Let $X_1,X_2,\cdots,X_n$ be independent nonnegative random variables, with $X_n$ having density $λ_n\exp(-λ_n x),x\geq 0,λ_n\geq 0$,if $\sum_{n=1}^\infty λ_n^{-1}=\infty$, show that $\sum_{n=1}^\infty X_n=\infty$ a.e.

Attempts:$\sum_{n=1}^\infty λ_n^{-1}=\infty$ implies $\sum_n E(X_n)=E(\sum_n X_n)=\infty$,also I get a hint to try to consider $\exp(-\sum_nX_n)$,and from $X_n$ are independent,$E(\exp(-\sum_nX_n))=\Pi_n E(\exp(-X_n))$, but I don't know what to do next?

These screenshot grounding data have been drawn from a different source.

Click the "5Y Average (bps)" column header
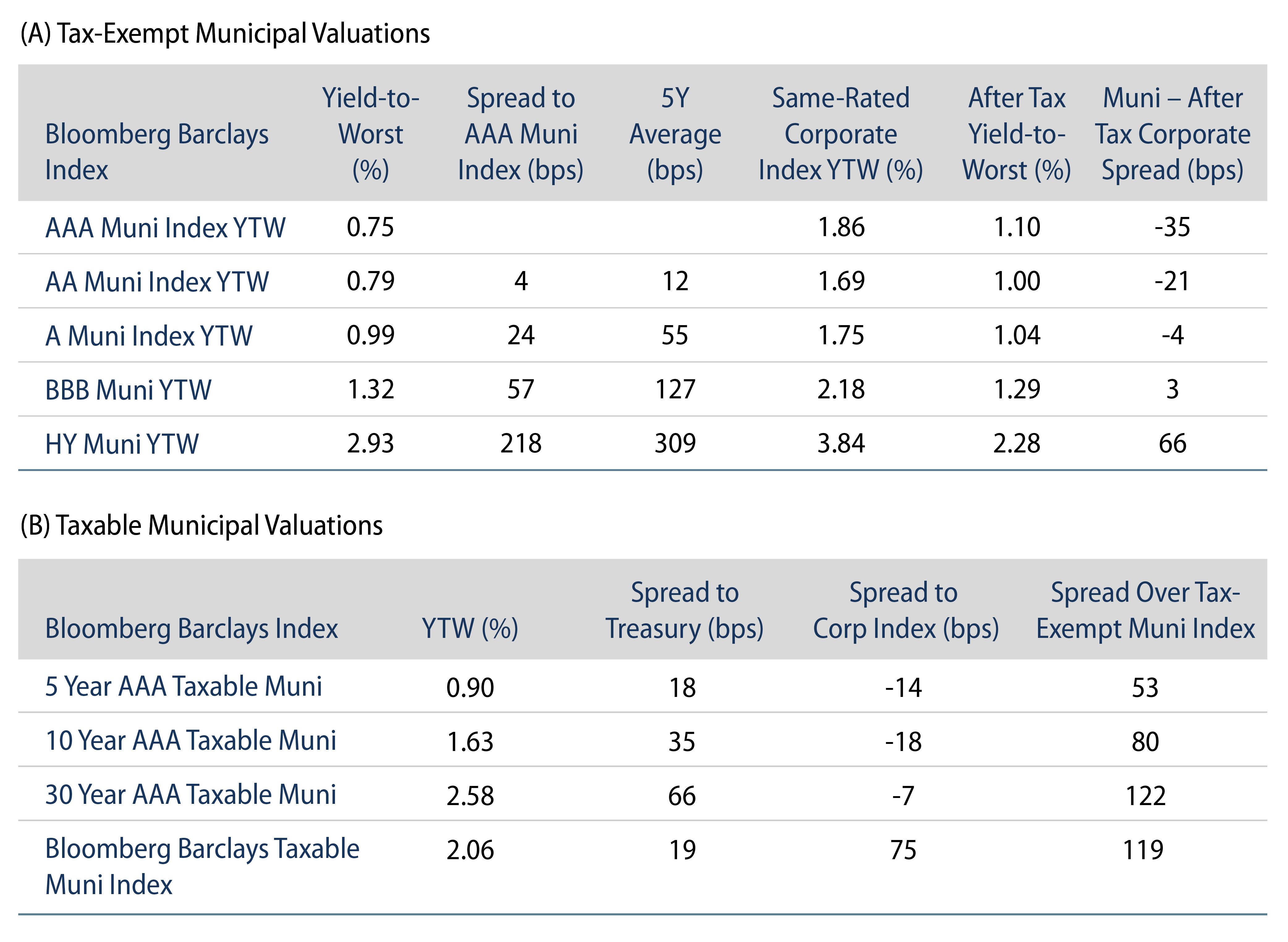The width and height of the screenshot is (1288, 942). (675, 134)
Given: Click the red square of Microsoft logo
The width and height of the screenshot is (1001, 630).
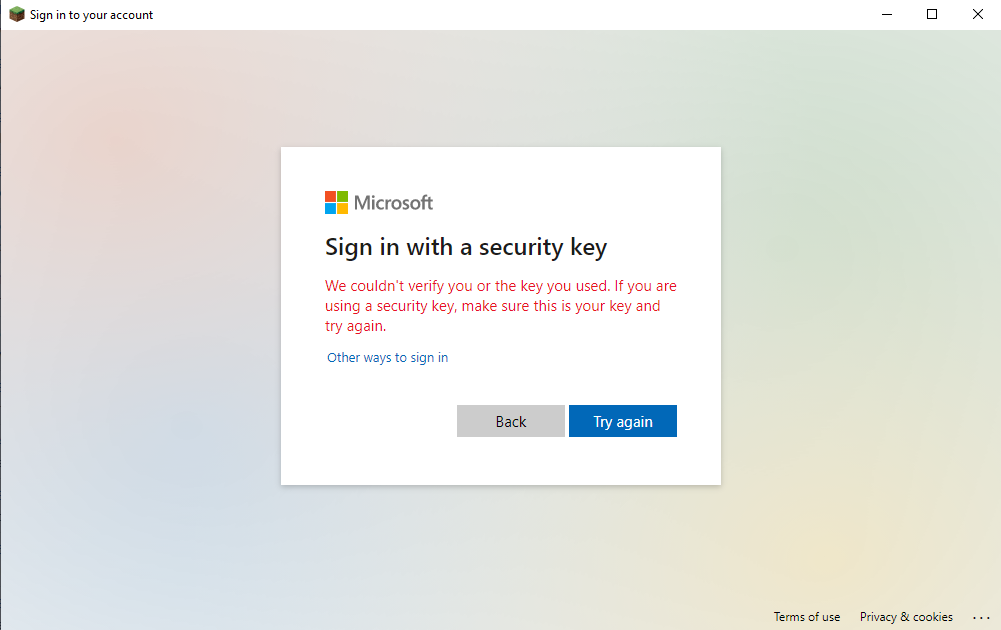Looking at the screenshot, I should click(x=330, y=196).
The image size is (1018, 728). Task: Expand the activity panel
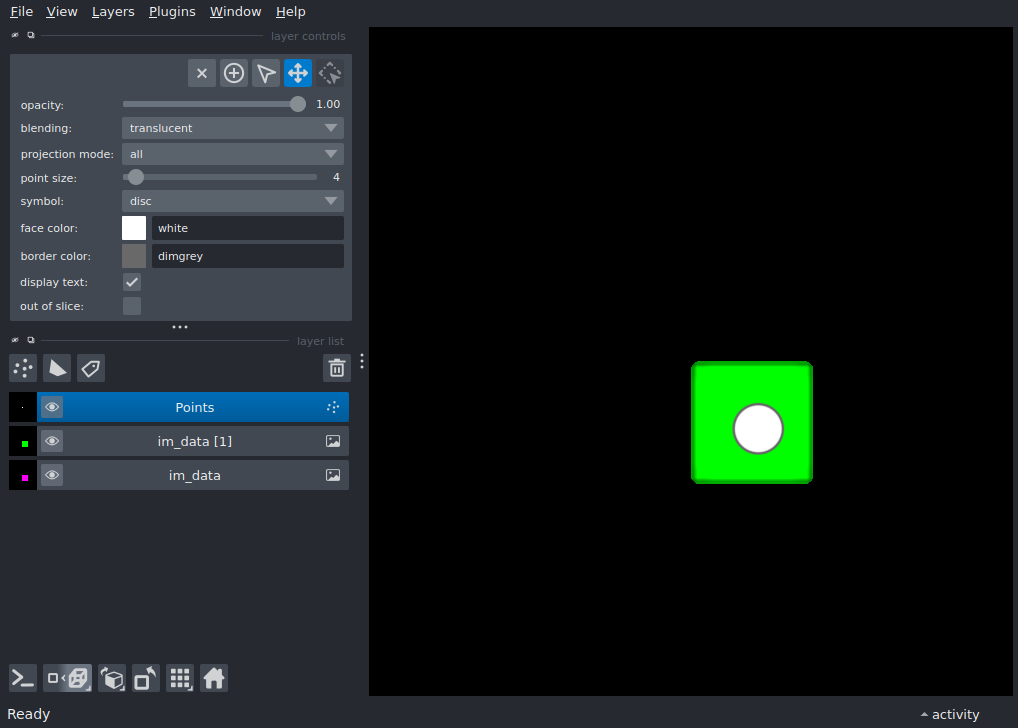[x=948, y=714]
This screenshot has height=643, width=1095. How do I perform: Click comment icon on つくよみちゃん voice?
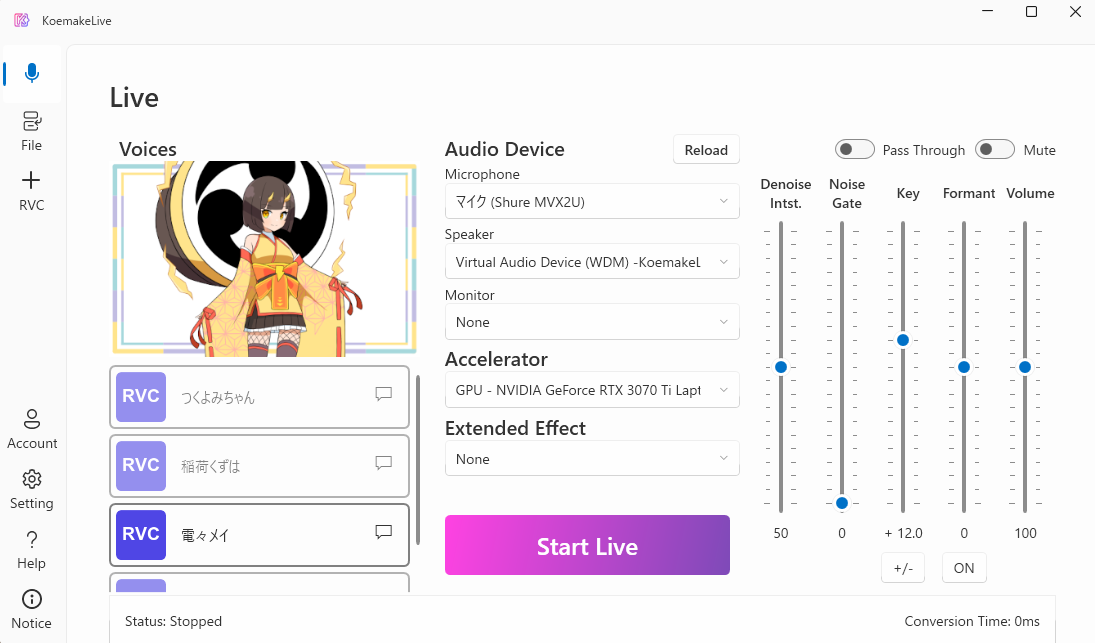(x=383, y=394)
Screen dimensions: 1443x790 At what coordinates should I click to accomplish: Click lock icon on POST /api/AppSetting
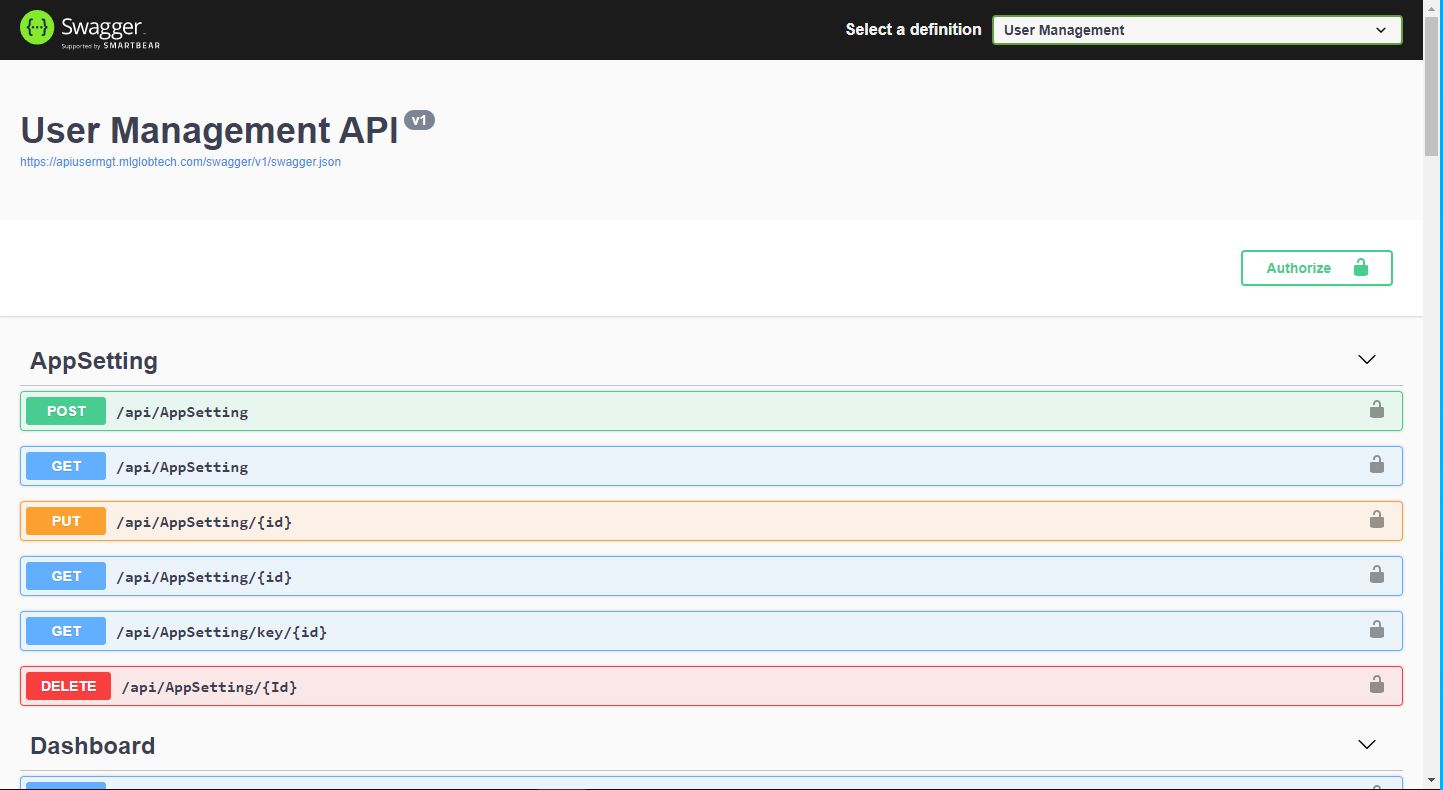click(1376, 409)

A very similar question:Let $X_1, X_2, \ldots$ be independent r.v.'s with $0 \leq X_n \leq 1$ and $\sum_n E(X_n) = \infty$. Show $\sum_n X_n = \infty$ with probability 1? but differs in $0\leq X_n\leq 1$

  • $\begingroup$ The $X_n$ are exponential variables, not Poisson - the title should be changed $\endgroup$
    – Alex
    Dec 2, 2022 at 14:10
  • $\begingroup$ Kolmogorov three-series theorem makes quick work of this. $\endgroup$ Dec 3, 2022 at 16:53
  • $\begingroup$ @MikeEarnest But $X_n$ is unbounded,then how to use Kolmogorov three-series theorem? $\endgroup$
    – qmww987
    Dec 4, 2022 at 9:26

1 Answer 1


The sum $\sum_{n=1}^\infty X_n$ converges if and only if $\sum_{n=1}^\infty \lambda_n^{-1}$ does. If $\sum_{x=1}^\infty X_n<\infty$ then for all $s>0$ we have $$ 0<\mathbb E\left[e^{-s\sum_{n=1}^\infty X_n}\right] = \prod_{n=1}^\infty \mathbb E[e^{-sX_n}] = \prod_{n=1}^\infty \frac{\lambda_n}{\lambda_n+s}. $$ This infinite product converges if and only if $\sum_{n=1}^\infty \left(1-\frac{\lambda_n}{\lambda_n+s}\right)$ does (as can be shown by considering the convergence of $\sum_{n=1}^\infty -\log\left(\frac{\lambda_n}{\lambda_n+s}\right)$ ), and $$ \sum_{n=1}^\infty \left(1-\frac{\lambda_n}{\lambda_n+s}\right) = \sum_{n=1}^\infty \frac s{s+\lambda_n} $$ converges if and only if $\sum_{n=1}^\infty \lambda_n^{-1}$ does.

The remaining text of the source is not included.